Third-year undergrad student Ashini Peiris was looking to continue her neuroscience research over this past summer when she learned about the BrainsCAN Diversity in Neuroscience Summer Internship program.
“Diversity in neuroscience – that’s me!” Peiris recalled thinking. “The program was designed for someone like me, someone in a minority. I was just so proud that Western was doing this.”
Peiris was one of seven undergraduate students awarded a Diversity in Neuroscience Summer Internship. The program provides Western University undergraduate students who self-identify as members of visible minorities, Indigenous, LGBTQ2S+, with a disability, or as a woman, an opportunity to have an immersive experience in a cognitive neuroscience research environment. The goal is to give those in marginalized groups the research skills needed to excel in academia and beyond.
“It’s been proven time and time again that underrepresented groups face barriers in research because of systemic biases,” said Fay Harrison, BrainsCAN executive director and co-chair of BrainsCAN’s equity, diversity and inclusion committee. “This program aims to break down barriers and provide undergraduates with research training and experiences to prepare them for future leadership opportunities, all while contributing to the field of cognitive neuroscience.”
Over the summer, interns researched a variety of topics including: working memory and Alzheimer’s disease; music for synchronized movement in Parkinson’s patients; the impact of face masks on emotion recognition; intergenerational transmission of reading and math brain networks; and analyzing the imaging and cognitive testing data of diabetes and metabolic syndrome patients.
“Coming into university, I had heard about research, but didn’t know what it was like,” said Sabrina Yang, a third-year medical science student who interned in Dr. Lisa Saksida’s and Dr. Tim Bussey’s Translational Cognitive Neuroscience Lab at Western’s Schulich School of Medicine and Dentistry. “This summer, I characterized the relationship between working memory and plaques in Alzheimer’s Disease. Looking at pathology and cognitive effects of the disease really affirmed my desire to stay in this research.”

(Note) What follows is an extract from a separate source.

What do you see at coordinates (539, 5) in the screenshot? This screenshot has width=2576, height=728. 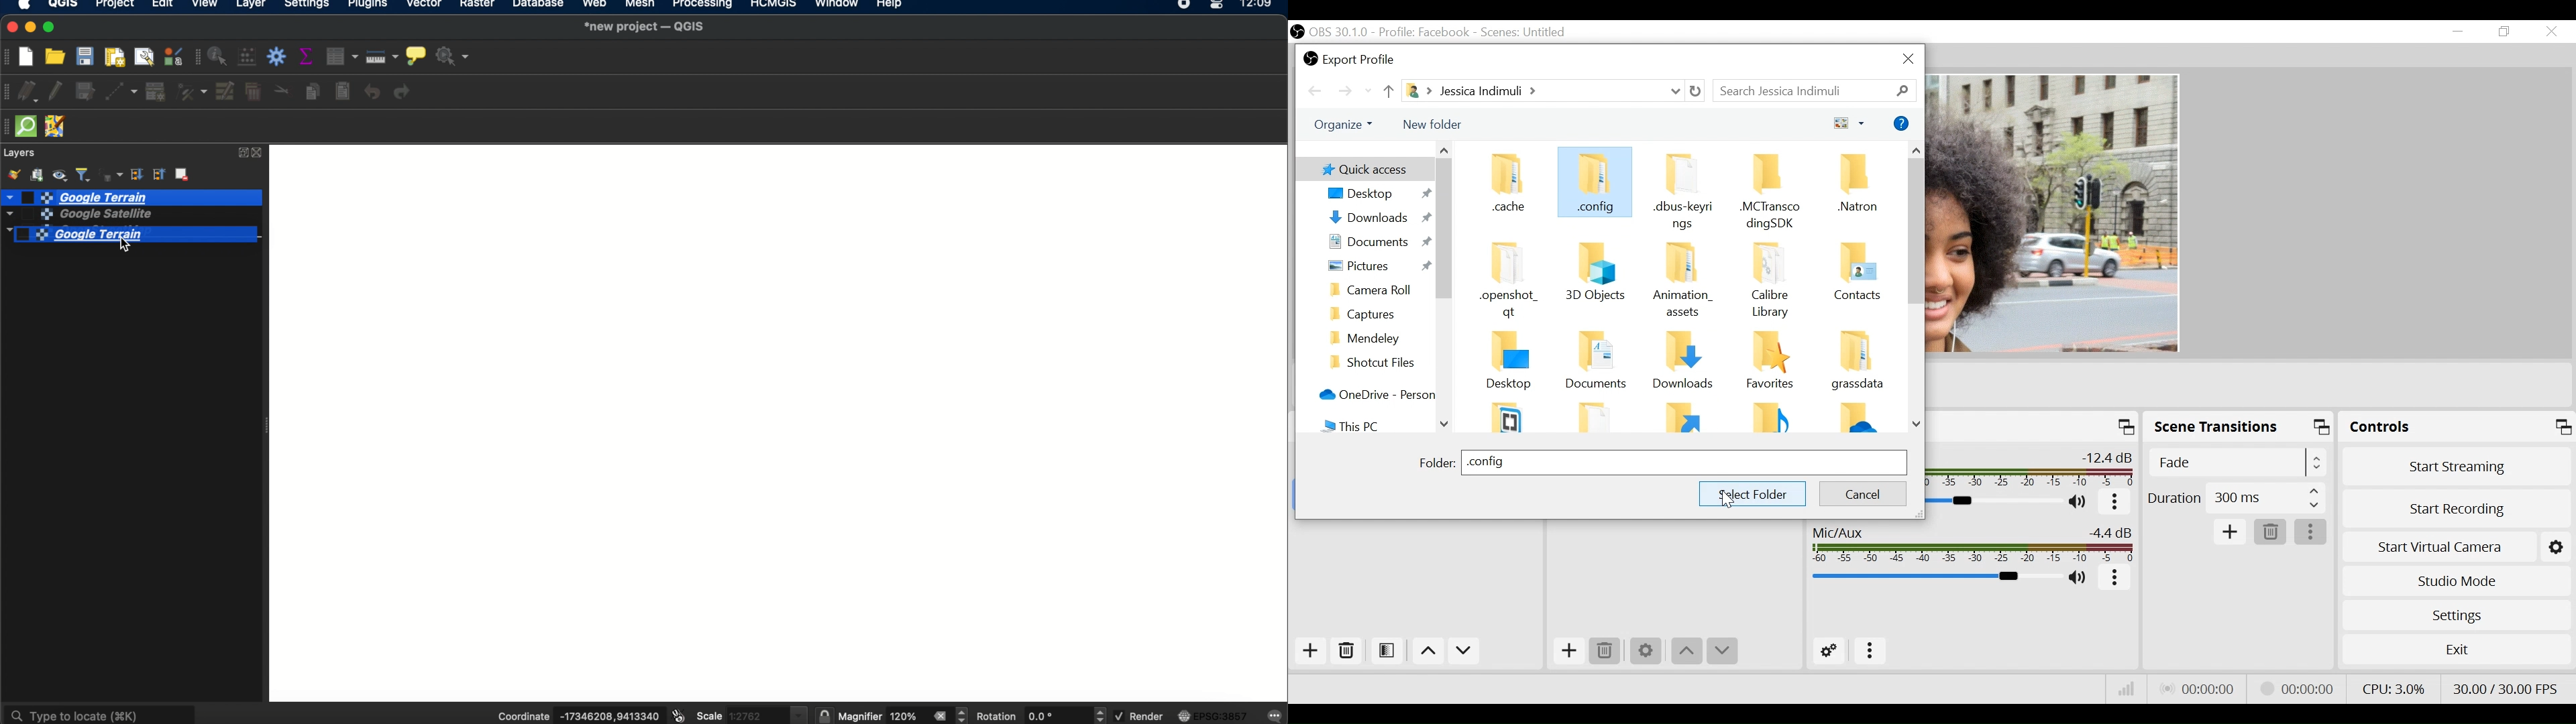 I see `database` at bounding box center [539, 5].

Mohamed Yousif, a summer intern in Dr. Ali Khan’s Computational Imaging Lab at Robarts Research Institute, analyzed a dataset of diabetes and metabolic syndrome patients. He examined potential changes or differences in brain networks, specifically within the hippocampus.
“When you have the process of metabolism being dysregulated during Type 2 diabetes and metabolic syndrome, that can come with a lot of downstream neurological side effects,” said Yousif. “Diabetes is one of those diseases that affects almost everybody. Being able to see what kind of brain changes occur with these different diseases is important to understand.”
After securing her BrainsCAN internship, Peiris created a project examining the neurobiological transmission of math and reading skills from parents to children.
“The purpose of my project was to contribute to the study of learning disabilities,” said Peiris, an intern in Dr. Daniel Ansari’s Numerical Cognition Lab. “I looked at whether we can identify parents and children based on their reading and math network. If a parent’s brain is similar to their child’s brain, why can’t that influence how a child feels toward specific subjects like math and science?”
While the research helped the undergraduate students gain experience, the connections made throughout the summer were just as beneficial. Part of the program involved virtual BrainsCAN panel sessions that showcased the various neuroscience fields, and a day in the life of a Western researcher.
“Being able to hear those viewpoints [from professors and graduate students], it made me realize how much you can do in neuroscience,” said Yousif. “I’m just happy to be within the space.”
For Yang, her experience with Dr. Saksida’s lab helped her find her research identity.
“What’s unique about being surrounded by a lot of other female researchers is that I can see myself in them and I can identify with them,” said Yang. “They really are the embodiment of everything I want to be. I’m really grateful for this opportunity because I wouldn’t have had it otherwise.”
The call for the next Diversity in Neuroscience Summer Internship program will take place in spring 2022.